David Langslow was University Lecturer in Latin Philology & Linguistics and a Governing Body Fellow of Wolfson from 1984 to 1998, and he has been an Emeritus Fellow of Wolfson since moving from Oxford in 1999 to become Professor of Classics in the University of Manchester, where he was appointed Hulme Professor of Latin in 2018, and where he is now Professor Emeritus following his retirement in 2021. In 2019, he was elected a Fellow of the British Academy.
His research interests lie in the history and the varieties of the Latin and Greek languages and of their closer relatives within the Indo-European family of languages. He still works on questions arising from his 1991 DPhil on technical, especially medical, language in the ancient world and the early Middle Ages, on different forms and senses of ‘medical Latin’, on the possibility of dating and locating on linguistic grounds texts of unknown provenance. In 2006 and 2020, he published the first two volumes of the first critical edition of a canonical text of ancient, medieval, and early modern medicine, the Latin version of Alexander of Tralles; the next two volumes are due in 2023!
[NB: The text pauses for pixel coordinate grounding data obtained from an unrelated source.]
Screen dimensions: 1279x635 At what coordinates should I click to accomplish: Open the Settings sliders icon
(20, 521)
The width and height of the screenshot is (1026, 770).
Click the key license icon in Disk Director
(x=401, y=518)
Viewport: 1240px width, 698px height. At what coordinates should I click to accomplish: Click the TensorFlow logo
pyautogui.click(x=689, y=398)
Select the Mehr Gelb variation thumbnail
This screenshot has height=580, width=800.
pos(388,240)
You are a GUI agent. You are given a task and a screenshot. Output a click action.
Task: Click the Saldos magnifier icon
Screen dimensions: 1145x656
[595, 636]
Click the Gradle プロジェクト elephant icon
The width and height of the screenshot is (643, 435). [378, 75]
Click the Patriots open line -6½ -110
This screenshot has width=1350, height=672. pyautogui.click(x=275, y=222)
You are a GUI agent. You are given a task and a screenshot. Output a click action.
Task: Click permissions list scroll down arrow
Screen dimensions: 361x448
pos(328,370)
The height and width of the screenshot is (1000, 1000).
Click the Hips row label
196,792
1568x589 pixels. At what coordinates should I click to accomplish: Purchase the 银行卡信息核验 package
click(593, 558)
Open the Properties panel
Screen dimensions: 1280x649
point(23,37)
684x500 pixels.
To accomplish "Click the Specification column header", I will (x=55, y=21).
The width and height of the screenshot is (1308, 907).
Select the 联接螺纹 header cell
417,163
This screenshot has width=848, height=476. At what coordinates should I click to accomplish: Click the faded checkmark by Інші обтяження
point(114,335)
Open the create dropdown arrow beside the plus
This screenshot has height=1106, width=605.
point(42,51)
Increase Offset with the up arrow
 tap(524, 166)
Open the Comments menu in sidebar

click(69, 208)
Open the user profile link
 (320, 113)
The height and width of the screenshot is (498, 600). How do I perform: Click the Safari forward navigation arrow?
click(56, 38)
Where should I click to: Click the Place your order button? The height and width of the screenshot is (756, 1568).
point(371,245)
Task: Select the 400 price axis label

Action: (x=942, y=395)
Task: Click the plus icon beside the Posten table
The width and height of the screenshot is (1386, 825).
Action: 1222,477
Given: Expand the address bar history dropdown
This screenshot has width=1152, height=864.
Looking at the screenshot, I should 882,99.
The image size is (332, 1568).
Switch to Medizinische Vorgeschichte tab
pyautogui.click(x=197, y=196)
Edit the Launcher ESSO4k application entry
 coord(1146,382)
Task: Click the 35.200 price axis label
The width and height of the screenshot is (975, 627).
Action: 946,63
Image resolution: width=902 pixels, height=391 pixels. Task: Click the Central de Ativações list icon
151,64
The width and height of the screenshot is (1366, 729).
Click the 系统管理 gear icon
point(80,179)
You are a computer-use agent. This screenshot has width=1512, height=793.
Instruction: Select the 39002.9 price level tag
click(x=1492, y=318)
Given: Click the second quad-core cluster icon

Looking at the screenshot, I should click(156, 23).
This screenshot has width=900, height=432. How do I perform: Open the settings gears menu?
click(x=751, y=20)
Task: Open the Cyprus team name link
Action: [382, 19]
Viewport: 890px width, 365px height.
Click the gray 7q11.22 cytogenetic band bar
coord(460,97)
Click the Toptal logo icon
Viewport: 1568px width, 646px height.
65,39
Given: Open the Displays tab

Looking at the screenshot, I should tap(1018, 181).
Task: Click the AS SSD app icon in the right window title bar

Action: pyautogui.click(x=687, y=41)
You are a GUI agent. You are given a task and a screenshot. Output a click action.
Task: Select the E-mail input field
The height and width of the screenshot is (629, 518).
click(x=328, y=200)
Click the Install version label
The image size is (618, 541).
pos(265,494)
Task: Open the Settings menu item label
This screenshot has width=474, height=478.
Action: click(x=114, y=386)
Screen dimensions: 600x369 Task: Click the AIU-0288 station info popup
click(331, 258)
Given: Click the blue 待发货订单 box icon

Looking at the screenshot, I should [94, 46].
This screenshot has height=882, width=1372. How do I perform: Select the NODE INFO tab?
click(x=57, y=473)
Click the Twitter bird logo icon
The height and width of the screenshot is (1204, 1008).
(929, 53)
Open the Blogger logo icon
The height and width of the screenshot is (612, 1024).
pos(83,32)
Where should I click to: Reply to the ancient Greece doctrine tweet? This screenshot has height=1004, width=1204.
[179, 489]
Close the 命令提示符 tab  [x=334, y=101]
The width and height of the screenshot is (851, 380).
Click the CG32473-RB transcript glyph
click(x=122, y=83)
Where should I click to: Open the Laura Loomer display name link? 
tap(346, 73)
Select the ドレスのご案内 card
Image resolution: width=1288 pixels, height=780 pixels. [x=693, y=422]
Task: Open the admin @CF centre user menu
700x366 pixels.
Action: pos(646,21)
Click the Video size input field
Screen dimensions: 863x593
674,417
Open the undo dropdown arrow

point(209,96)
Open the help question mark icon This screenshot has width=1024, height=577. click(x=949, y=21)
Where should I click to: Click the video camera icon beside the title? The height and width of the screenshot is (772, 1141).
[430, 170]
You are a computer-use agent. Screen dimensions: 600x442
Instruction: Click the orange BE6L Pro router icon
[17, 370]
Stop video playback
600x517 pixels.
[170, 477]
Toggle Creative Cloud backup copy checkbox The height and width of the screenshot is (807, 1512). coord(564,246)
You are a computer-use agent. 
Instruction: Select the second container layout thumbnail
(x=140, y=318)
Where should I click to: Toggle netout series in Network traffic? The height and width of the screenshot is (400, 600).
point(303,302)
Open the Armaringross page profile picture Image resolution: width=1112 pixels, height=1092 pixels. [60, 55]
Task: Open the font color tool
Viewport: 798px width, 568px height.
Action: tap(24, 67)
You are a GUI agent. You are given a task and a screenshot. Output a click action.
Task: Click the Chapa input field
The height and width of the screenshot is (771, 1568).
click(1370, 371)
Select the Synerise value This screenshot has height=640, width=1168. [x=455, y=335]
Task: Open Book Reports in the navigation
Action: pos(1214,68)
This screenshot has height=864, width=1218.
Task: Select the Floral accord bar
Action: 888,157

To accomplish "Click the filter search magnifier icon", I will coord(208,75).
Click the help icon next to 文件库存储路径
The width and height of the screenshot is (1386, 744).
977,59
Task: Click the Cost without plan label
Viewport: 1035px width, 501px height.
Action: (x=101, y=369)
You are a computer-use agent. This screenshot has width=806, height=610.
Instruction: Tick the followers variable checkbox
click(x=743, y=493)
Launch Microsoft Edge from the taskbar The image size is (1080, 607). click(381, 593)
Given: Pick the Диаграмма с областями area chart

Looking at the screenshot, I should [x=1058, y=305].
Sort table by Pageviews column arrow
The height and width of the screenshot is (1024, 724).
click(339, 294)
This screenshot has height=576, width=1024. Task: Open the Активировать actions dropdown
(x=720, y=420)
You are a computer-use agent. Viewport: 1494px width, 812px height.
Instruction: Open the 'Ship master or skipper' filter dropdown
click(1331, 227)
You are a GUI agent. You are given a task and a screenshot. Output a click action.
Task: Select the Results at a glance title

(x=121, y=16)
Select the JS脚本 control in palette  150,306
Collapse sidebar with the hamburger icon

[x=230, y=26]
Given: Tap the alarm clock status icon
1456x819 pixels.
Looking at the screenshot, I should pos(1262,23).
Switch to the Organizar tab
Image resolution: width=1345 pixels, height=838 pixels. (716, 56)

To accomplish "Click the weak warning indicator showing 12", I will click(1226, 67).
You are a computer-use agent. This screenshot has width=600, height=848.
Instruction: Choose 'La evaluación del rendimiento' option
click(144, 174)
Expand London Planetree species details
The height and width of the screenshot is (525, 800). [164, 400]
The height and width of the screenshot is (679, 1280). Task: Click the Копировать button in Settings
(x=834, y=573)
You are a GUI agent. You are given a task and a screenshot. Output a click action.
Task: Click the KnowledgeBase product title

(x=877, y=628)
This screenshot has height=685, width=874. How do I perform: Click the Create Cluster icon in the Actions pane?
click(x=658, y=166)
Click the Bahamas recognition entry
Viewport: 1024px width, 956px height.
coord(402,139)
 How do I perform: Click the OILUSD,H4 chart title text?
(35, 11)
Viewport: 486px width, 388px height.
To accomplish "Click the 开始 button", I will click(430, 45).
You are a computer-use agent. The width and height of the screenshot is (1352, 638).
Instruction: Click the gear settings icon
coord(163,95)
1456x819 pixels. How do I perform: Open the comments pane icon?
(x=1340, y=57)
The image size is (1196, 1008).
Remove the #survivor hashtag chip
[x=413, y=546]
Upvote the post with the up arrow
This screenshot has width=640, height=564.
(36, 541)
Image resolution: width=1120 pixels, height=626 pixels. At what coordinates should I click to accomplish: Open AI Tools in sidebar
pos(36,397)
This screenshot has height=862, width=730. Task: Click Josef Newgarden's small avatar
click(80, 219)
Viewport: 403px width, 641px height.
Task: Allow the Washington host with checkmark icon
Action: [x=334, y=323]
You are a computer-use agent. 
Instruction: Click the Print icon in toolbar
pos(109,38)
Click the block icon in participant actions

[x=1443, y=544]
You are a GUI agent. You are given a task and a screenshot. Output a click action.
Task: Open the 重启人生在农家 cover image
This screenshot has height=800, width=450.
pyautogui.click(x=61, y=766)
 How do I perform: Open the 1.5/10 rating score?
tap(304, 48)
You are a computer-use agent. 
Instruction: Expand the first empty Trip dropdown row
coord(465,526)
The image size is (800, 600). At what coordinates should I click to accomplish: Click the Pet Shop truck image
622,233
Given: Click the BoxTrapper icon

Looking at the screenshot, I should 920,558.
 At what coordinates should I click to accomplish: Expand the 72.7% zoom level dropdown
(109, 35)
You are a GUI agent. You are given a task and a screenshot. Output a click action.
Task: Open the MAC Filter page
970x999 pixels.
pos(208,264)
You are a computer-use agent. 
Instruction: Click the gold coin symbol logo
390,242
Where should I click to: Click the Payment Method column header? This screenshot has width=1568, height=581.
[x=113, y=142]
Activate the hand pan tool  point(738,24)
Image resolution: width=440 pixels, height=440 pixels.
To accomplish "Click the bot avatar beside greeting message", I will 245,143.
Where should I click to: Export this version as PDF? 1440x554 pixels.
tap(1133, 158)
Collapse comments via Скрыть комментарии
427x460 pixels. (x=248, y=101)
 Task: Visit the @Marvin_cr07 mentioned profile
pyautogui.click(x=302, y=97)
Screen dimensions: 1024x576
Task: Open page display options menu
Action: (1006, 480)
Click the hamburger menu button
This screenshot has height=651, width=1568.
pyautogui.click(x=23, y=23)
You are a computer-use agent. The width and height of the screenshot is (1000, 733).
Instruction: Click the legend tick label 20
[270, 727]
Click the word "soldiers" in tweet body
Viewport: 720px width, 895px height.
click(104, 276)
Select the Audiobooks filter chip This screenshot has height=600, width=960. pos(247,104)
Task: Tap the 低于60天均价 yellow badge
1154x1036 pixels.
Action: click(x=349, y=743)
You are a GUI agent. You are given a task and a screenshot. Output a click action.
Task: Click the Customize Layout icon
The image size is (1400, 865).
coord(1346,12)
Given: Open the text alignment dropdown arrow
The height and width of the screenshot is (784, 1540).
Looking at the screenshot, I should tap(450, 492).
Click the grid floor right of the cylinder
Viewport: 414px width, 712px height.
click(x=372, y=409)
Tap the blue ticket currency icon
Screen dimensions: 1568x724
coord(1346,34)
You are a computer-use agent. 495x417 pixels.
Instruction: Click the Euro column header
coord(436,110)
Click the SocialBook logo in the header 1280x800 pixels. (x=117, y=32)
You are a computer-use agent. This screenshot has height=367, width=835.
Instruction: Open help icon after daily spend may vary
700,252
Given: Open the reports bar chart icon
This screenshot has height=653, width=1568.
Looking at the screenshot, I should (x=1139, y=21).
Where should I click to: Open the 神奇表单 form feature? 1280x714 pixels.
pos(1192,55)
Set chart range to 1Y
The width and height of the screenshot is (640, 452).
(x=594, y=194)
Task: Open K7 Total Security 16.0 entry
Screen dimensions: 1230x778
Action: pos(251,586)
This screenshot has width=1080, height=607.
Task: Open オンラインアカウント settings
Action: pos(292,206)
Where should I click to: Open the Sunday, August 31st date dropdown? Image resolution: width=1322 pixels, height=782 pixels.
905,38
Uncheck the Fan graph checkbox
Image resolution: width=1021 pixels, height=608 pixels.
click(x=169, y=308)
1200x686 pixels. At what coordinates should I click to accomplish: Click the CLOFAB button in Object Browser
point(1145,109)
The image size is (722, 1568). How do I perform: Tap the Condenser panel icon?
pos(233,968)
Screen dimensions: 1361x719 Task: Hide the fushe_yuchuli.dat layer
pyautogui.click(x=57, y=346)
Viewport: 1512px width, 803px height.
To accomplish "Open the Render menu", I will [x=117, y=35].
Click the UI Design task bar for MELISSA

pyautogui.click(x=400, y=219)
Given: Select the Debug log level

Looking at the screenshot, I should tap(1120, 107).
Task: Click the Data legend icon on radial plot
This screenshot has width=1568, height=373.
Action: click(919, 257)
David has also published on other linguistic topics including word order, and evidence of language contact and multilingualism in the ancient world, and he is generally interested in the interfaces between language and history, and language and literature, and the contributions that close study of language can make to historical reconstruction and literary appreciation. In 2009, he published an annotated translation of the masterpiece of one of his heroes, the Lectures on Syntax of the Swiss linguist-cum-classicist Jacob Wackernagel. Another retirement project is a reconstruction of Wackernagel’s unpublished lectures from the surviving manuscript material.
A passionate teacher and advocate for access to Latin and Greek in state schools, David has been since 2002 one of the directors of the JACT Greek Summer School (est. 1967), he is a Trustee of the national charity Classics for All, and he was founding Project Chair of Manchester Classics for All (est. 2015), which continues to bring classics to hundreds of state school students in the Manchester area.